Copy the items below from the very first line through the line containing "point(108,150)", with "Availability" replaced by "Location" and everything else unchanged.

+++++

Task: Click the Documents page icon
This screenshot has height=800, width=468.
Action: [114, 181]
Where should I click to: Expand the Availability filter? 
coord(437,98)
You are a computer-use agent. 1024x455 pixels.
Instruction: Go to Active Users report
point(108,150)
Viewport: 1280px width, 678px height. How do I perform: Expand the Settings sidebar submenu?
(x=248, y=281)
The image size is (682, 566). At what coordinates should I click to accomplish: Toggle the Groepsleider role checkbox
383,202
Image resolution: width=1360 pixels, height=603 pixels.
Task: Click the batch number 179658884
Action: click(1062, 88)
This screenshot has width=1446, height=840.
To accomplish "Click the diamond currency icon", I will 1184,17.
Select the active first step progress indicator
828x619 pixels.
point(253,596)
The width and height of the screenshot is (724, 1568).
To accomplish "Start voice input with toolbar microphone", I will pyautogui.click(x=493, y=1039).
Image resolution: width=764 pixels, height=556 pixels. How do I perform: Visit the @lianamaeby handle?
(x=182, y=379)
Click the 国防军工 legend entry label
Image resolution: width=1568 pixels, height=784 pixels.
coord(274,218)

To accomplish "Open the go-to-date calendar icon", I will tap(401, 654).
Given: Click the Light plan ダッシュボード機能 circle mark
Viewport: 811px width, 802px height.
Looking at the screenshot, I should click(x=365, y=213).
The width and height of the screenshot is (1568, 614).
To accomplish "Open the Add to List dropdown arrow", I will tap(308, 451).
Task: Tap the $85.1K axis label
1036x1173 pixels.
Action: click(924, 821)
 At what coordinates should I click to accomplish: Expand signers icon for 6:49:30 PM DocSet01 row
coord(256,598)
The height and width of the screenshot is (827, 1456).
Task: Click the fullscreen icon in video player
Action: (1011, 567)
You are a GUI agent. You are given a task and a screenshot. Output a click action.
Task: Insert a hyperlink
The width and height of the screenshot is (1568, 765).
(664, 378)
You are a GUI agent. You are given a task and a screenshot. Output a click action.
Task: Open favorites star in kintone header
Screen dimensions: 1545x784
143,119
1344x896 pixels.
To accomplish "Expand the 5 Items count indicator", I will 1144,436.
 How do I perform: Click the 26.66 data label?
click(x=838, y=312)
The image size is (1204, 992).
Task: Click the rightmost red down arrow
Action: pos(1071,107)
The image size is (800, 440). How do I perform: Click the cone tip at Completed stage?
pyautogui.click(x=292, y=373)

+++++

- **EXERCISE RESPONSE**
Task: Click the Documents page icon
This screenshot has height=800, width=468.
Action: [114, 181]
Where should I click to: Expand the Location filter? 
coord(437,98)
You are a computer-use agent. 1024x455 pixels.
Instruction: Go to Active Users report
point(108,150)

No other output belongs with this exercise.